**The problem**
Repeat each record word for word.

Collected data
Segment Open
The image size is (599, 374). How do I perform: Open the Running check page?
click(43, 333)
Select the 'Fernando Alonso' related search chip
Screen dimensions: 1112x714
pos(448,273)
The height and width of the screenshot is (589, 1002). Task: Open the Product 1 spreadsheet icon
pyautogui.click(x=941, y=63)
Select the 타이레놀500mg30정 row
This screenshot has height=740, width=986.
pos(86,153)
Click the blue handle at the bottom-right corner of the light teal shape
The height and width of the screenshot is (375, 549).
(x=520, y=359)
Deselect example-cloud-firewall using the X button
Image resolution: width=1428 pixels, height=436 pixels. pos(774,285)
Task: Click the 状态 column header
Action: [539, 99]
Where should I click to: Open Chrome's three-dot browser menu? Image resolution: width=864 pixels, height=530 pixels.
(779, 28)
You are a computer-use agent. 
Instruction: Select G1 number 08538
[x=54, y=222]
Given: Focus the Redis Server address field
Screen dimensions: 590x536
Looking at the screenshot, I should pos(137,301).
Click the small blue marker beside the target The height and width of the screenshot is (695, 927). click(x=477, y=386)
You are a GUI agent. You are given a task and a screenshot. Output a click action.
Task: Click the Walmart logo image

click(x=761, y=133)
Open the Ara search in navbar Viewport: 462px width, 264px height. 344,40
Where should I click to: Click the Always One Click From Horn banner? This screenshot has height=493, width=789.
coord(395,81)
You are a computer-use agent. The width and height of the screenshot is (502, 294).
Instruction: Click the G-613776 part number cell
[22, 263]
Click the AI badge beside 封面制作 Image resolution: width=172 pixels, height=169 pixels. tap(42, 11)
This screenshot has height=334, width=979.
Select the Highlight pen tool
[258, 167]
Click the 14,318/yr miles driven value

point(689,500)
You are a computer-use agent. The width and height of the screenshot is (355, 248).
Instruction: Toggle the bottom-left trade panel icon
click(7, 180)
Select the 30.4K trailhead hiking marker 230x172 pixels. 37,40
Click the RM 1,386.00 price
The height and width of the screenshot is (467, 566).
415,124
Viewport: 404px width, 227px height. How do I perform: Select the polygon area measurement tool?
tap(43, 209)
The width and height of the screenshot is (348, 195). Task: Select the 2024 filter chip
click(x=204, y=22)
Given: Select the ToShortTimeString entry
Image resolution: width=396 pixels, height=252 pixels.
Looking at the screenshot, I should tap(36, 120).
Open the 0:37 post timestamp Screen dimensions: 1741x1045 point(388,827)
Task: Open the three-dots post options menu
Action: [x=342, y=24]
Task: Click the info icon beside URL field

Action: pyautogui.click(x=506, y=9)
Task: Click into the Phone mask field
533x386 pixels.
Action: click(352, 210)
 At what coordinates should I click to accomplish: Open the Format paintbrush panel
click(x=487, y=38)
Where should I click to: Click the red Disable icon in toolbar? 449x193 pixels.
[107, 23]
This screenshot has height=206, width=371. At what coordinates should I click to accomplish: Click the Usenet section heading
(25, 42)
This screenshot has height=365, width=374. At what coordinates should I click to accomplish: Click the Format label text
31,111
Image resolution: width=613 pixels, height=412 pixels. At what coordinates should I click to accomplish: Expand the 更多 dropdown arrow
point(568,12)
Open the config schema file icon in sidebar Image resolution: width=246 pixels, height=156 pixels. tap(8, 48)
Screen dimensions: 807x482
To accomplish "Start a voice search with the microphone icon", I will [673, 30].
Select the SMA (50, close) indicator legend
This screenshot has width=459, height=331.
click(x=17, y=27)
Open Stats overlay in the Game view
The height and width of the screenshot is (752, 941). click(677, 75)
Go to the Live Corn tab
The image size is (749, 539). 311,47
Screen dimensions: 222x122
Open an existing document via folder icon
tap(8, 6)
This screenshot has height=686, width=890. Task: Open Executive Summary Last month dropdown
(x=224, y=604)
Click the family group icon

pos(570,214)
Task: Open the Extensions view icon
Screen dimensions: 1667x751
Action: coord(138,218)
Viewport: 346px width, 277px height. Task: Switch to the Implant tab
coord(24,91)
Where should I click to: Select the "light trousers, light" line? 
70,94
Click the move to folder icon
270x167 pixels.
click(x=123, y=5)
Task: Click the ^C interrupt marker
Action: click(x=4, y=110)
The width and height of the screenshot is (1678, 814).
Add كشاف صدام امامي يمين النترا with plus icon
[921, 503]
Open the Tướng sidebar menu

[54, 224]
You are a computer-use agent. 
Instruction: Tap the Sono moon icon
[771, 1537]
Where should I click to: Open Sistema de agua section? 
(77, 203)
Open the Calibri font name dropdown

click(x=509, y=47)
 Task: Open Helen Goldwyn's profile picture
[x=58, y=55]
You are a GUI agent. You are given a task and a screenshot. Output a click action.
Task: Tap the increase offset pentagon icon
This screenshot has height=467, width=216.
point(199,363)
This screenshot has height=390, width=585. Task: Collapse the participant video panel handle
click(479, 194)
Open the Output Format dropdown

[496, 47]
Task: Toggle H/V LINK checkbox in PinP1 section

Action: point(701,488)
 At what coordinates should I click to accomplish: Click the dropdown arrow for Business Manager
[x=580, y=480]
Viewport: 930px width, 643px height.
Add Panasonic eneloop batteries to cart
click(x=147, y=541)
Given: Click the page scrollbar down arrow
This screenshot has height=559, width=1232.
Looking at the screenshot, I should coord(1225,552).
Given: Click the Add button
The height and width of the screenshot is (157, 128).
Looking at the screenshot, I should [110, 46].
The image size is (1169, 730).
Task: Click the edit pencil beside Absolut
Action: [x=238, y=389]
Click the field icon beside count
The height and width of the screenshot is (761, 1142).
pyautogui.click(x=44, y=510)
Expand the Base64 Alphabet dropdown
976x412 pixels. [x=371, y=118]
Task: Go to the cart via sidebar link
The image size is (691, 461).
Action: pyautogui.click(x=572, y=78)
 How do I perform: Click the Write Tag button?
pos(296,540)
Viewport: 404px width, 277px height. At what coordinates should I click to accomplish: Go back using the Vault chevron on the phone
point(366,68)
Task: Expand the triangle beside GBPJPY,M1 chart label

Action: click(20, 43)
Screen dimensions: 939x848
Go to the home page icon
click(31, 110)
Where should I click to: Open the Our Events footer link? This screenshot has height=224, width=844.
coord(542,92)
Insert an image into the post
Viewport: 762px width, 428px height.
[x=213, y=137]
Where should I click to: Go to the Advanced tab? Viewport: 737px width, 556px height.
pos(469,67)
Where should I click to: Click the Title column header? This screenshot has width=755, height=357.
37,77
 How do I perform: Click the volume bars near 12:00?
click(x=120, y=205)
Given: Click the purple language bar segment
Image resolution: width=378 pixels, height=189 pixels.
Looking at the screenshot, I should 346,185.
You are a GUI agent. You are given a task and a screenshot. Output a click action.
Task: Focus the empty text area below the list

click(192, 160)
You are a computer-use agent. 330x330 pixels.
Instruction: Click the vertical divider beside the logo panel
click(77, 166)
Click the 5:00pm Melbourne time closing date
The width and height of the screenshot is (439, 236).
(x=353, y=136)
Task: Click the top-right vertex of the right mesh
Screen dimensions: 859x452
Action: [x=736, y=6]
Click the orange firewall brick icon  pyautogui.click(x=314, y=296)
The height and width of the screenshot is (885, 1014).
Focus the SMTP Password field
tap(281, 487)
Segment Closed
**Reply to the exercise**
The image size is (599, 374). How do I perform: Open the Running check page?
click(43, 333)
Select the 'Fernando Alonso' related search chip
Screen dimensions: 1112x714
pos(448,273)
The height and width of the screenshot is (589, 1002). Task: Open the Product 1 spreadsheet icon
pyautogui.click(x=941, y=63)
Select the 타이레놀500mg30정 row
This screenshot has height=740, width=986.
pos(86,153)
Click the blue handle at the bottom-right corner of the light teal shape
The height and width of the screenshot is (375, 549).
(x=520, y=359)
Deselect example-cloud-firewall using the X button
Image resolution: width=1428 pixels, height=436 pixels. pos(774,285)
Task: Click the 状态 column header
Action: [539, 99]
Where should I click to: Open Chrome's three-dot browser menu? Image resolution: width=864 pixels, height=530 pixels.
(779, 28)
You are a computer-use agent. 
Instruction: Select G1 number 08538
[x=54, y=222]
Given: Focus the Redis Server address field
Screen dimensions: 590x536
Looking at the screenshot, I should pos(137,301).
Click the small blue marker beside the target The height and width of the screenshot is (695, 927). click(x=477, y=386)
You are a GUI agent. You are given a task and a screenshot. Output a click action.
Task: Click the Walmart logo image

click(x=761, y=133)
Open the Ara search in navbar Viewport: 462px width, 264px height. 344,40
Where should I click to: Click the Always One Click From Horn banner? This screenshot has height=493, width=789.
coord(395,81)
You are a computer-use agent. The width and height of the screenshot is (502, 294).
Instruction: Click the G-613776 part number cell
[22, 263]
Click the AI badge beside 封面制作 Image resolution: width=172 pixels, height=169 pixels. tap(42, 11)
This screenshot has height=334, width=979.
Select the Highlight pen tool
[258, 167]
Click the 14,318/yr miles driven value

point(689,500)
You are a computer-use agent. The width and height of the screenshot is (355, 248).
Instruction: Toggle the bottom-left trade panel icon
click(7, 180)
Select the 30.4K trailhead hiking marker 230x172 pixels. 37,40
Click the RM 1,386.00 price
The height and width of the screenshot is (467, 566).
415,124
Viewport: 404px width, 227px height. How do I perform: Select the polygon area measurement tool?
tap(43, 209)
The width and height of the screenshot is (348, 195). Task: Select the 2024 filter chip
click(x=204, y=22)
Given: Select the ToShortTimeString entry
Image resolution: width=396 pixels, height=252 pixels.
Looking at the screenshot, I should tap(36, 120).
Open the 0:37 post timestamp Screen dimensions: 1741x1045 point(388,827)
Task: Open the three-dots post options menu
Action: [x=342, y=24]
Task: Click the info icon beside URL field

Action: pyautogui.click(x=506, y=9)
Task: Click into the Phone mask field
533x386 pixels.
Action: click(352, 210)
 At what coordinates should I click to accomplish: Open the Format paintbrush panel
click(x=487, y=38)
Where should I click to: Click the red Disable icon in toolbar? 449x193 pixels.
[107, 23]
This screenshot has height=206, width=371. At what coordinates should I click to accomplish: Click the Usenet section heading
(25, 42)
This screenshot has height=365, width=374. At what coordinates should I click to accomplish: Click the Format label text
31,111
Image resolution: width=613 pixels, height=412 pixels. At what coordinates should I click to accomplish: Expand the 更多 dropdown arrow
point(568,12)
Open the config schema file icon in sidebar Image resolution: width=246 pixels, height=156 pixels. tap(8, 48)
Screen dimensions: 807x482
To accomplish "Start a voice search with the microphone icon", I will [673, 30].
Select the SMA (50, close) indicator legend
This screenshot has width=459, height=331.
click(x=17, y=27)
Open Stats overlay in the Game view
The height and width of the screenshot is (752, 941). click(677, 75)
Go to the Live Corn tab
The image size is (749, 539). 311,47
Screen dimensions: 222x122
Open an existing document via folder icon
tap(8, 6)
This screenshot has height=686, width=890. Task: Open Executive Summary Last month dropdown
(x=224, y=604)
Click the family group icon

pos(570,214)
Task: Open the Extensions view icon
Screen dimensions: 1667x751
Action: coord(138,218)
Viewport: 346px width, 277px height. Task: Switch to the Implant tab
coord(24,91)
Where should I click to: Select the "light trousers, light" line? 
70,94
Click the move to folder icon
270x167 pixels.
click(x=123, y=5)
Task: Click the ^C interrupt marker
Action: click(x=4, y=110)
The width and height of the screenshot is (1678, 814).
Add كشاف صدام امامي يمين النترا with plus icon
[921, 503]
Open the Tướng sidebar menu

[54, 224]
You are a computer-use agent. 
Instruction: Tap the Sono moon icon
[771, 1537]
Where should I click to: Open Sistema de agua section? 
(77, 203)
Open the Calibri font name dropdown

click(x=509, y=47)
 Task: Open Helen Goldwyn's profile picture
[x=58, y=55]
You are a GUI agent. You are given a task and a screenshot. Output a click action.
Task: Tap the increase offset pentagon icon
This screenshot has height=467, width=216.
point(199,363)
This screenshot has height=390, width=585. Task: Collapse the participant video panel handle
click(479, 194)
Open the Output Format dropdown

[496, 47]
Task: Toggle H/V LINK checkbox in PinP1 section

Action: point(701,488)
 At what coordinates should I click to accomplish: Click the dropdown arrow for Business Manager
[x=580, y=480]
Viewport: 930px width, 643px height.
Add Panasonic eneloop batteries to cart
click(x=147, y=541)
Given: Click the page scrollbar down arrow
This screenshot has height=559, width=1232.
Looking at the screenshot, I should coord(1225,552).
Given: Click the Add button
The height and width of the screenshot is (157, 128).
Looking at the screenshot, I should [110, 46].
The image size is (1169, 730).
Task: Click the edit pencil beside Absolut
Action: [x=238, y=389]
Click the field icon beside count
The height and width of the screenshot is (761, 1142).
pyautogui.click(x=44, y=510)
Expand the Base64 Alphabet dropdown
976x412 pixels. [x=371, y=118]
Task: Go to the cart via sidebar link
The image size is (691, 461).
Action: pyautogui.click(x=572, y=78)
 How do I perform: Click the Write Tag button?
pos(296,540)
Viewport: 404px width, 277px height. At what coordinates should I click to accomplish: Go back using the Vault chevron on the phone
point(366,68)
Task: Expand the triangle beside GBPJPY,M1 chart label

Action: click(20, 43)
Screen dimensions: 939x848
Go to the home page icon
click(31, 110)
Where should I click to: Open the Our Events footer link? This screenshot has height=224, width=844.
coord(542,92)
Insert an image into the post
Viewport: 762px width, 428px height.
[x=213, y=137]
Where should I click to: Go to the Advanced tab? Viewport: 737px width, 556px height.
pos(469,67)
Where should I click to: Click the Title column header? This screenshot has width=755, height=357.
37,77
 How do I perform: Click the volume bars near 12:00?
click(x=120, y=205)
Given: Click the purple language bar segment
Image resolution: width=378 pixels, height=189 pixels.
Looking at the screenshot, I should 346,185.
You are a GUI agent. You are given a task and a screenshot. Output a click action.
Task: Focus the empty text area below the list

click(192, 160)
You are a computer-use agent. 330x330 pixels.
Instruction: Click the vertical divider beside the logo panel
click(77, 166)
Click the 5:00pm Melbourne time closing date
The width and height of the screenshot is (439, 236).
(x=353, y=136)
Task: Click the top-right vertex of the right mesh
Screen dimensions: 859x452
Action: [x=736, y=6]
Click the orange firewall brick icon  pyautogui.click(x=314, y=296)
The height and width of the screenshot is (885, 1014).
Focus the SMTP Password field
tap(281, 487)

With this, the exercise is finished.